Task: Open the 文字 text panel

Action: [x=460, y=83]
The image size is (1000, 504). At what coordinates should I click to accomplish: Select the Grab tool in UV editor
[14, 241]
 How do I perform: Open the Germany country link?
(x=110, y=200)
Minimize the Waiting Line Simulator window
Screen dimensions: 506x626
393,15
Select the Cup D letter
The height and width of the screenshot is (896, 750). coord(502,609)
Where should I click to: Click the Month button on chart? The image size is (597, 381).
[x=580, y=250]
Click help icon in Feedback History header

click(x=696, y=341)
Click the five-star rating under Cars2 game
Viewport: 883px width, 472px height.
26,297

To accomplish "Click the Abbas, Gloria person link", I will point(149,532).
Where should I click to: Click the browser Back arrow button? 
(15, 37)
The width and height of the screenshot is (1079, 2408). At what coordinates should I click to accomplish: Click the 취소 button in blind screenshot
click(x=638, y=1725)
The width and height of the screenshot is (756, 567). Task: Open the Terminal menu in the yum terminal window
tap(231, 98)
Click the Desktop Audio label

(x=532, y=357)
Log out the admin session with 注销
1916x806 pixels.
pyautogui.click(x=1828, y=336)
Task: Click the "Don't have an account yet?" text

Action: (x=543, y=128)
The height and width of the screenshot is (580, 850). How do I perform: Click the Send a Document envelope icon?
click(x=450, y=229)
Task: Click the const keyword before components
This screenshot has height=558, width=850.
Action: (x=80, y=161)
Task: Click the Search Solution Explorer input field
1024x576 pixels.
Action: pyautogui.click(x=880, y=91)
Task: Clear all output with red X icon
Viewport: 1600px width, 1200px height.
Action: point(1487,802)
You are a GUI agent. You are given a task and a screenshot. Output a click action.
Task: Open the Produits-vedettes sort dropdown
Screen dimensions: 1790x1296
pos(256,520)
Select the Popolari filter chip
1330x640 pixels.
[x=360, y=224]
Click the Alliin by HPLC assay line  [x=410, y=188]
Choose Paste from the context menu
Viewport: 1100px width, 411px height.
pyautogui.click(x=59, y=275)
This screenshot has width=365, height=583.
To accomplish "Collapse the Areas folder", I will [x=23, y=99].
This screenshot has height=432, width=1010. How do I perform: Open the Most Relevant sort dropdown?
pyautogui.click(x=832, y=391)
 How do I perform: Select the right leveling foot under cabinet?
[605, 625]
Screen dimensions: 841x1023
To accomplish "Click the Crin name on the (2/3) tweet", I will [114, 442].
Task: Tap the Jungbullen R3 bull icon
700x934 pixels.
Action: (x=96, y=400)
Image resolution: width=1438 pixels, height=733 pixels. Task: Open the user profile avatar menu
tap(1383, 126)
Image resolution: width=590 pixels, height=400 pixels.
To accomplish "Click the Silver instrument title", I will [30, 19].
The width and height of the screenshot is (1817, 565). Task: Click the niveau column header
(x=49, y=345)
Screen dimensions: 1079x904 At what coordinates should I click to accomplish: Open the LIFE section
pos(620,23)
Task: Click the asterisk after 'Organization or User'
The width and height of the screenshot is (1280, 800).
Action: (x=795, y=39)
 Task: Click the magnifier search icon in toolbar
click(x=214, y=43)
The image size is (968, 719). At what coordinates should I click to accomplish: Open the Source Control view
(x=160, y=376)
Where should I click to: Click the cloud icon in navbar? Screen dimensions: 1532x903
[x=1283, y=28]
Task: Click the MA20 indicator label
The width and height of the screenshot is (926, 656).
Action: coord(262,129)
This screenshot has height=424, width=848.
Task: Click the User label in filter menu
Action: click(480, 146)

[The task] Everything in the data above should be output exactly as it stands.

[Task answer]
Task: Open the 文字 text panel

Action: [x=460, y=83]
The image size is (1000, 504). At what coordinates should I click to accomplish: Select the Grab tool in UV editor
[14, 241]
 How do I perform: Open the Germany country link?
(x=110, y=200)
Minimize the Waiting Line Simulator window
Screen dimensions: 506x626
393,15
Select the Cup D letter
The height and width of the screenshot is (896, 750). coord(502,609)
Where should I click to: Click the Month button on chart? The image size is (597, 381).
[x=580, y=250]
Click help icon in Feedback History header

click(x=696, y=341)
Click the five-star rating under Cars2 game
Viewport: 883px width, 472px height.
26,297

To accomplish "Click the Abbas, Gloria person link", I will point(149,532).
Where should I click to: Click the browser Back arrow button? 
(15, 37)
The width and height of the screenshot is (1079, 2408). At what coordinates should I click to accomplish: Click the 취소 button in blind screenshot
click(x=638, y=1725)
The width and height of the screenshot is (756, 567). Task: Open the Terminal menu in the yum terminal window
tap(231, 98)
Click the Desktop Audio label

(x=532, y=357)
Log out the admin session with 注销
1916x806 pixels.
pyautogui.click(x=1828, y=336)
Task: Click the "Don't have an account yet?" text

Action: (x=543, y=128)
The height and width of the screenshot is (580, 850). How do I perform: Click the Send a Document envelope icon?
click(x=450, y=229)
Task: Click the const keyword before components
This screenshot has height=558, width=850.
Action: (x=80, y=161)
Task: Click the Search Solution Explorer input field
1024x576 pixels.
Action: pyautogui.click(x=880, y=91)
Task: Clear all output with red X icon
Viewport: 1600px width, 1200px height.
Action: point(1487,802)
You are a GUI agent. You are given a task and a screenshot. Output a click action.
Task: Open the Produits-vedettes sort dropdown
Screen dimensions: 1790x1296
pos(256,520)
Select the Popolari filter chip
1330x640 pixels.
[x=360, y=224]
Click the Alliin by HPLC assay line  [x=410, y=188]
Choose Paste from the context menu
Viewport: 1100px width, 411px height.
pyautogui.click(x=59, y=275)
This screenshot has width=365, height=583.
To accomplish "Collapse the Areas folder", I will [x=23, y=99].
This screenshot has height=432, width=1010. How do I perform: Open the Most Relevant sort dropdown?
pyautogui.click(x=832, y=391)
 How do I perform: Select the right leveling foot under cabinet?
[605, 625]
Screen dimensions: 841x1023
To accomplish "Click the Crin name on the (2/3) tweet", I will [114, 442].
Task: Tap the Jungbullen R3 bull icon
700x934 pixels.
Action: (x=96, y=400)
Image resolution: width=1438 pixels, height=733 pixels. Task: Open the user profile avatar menu
tap(1383, 126)
Image resolution: width=590 pixels, height=400 pixels.
To accomplish "Click the Silver instrument title", I will [30, 19].
The width and height of the screenshot is (1817, 565). Task: Click the niveau column header
(x=49, y=345)
Screen dimensions: 1079x904 At what coordinates should I click to accomplish: Open the LIFE section
pos(620,23)
Task: Click the asterisk after 'Organization or User'
The width and height of the screenshot is (1280, 800).
Action: (x=795, y=39)
 Task: Click the magnifier search icon in toolbar
click(x=214, y=43)
The image size is (968, 719). At what coordinates should I click to accomplish: Open the Source Control view
(x=160, y=376)
Where should I click to: Click the cloud icon in navbar? Screen dimensions: 1532x903
[x=1283, y=28]
Task: Click the MA20 indicator label
The width and height of the screenshot is (926, 656).
Action: coord(262,129)
This screenshot has height=424, width=848.
Task: Click the User label in filter menu
Action: click(480, 146)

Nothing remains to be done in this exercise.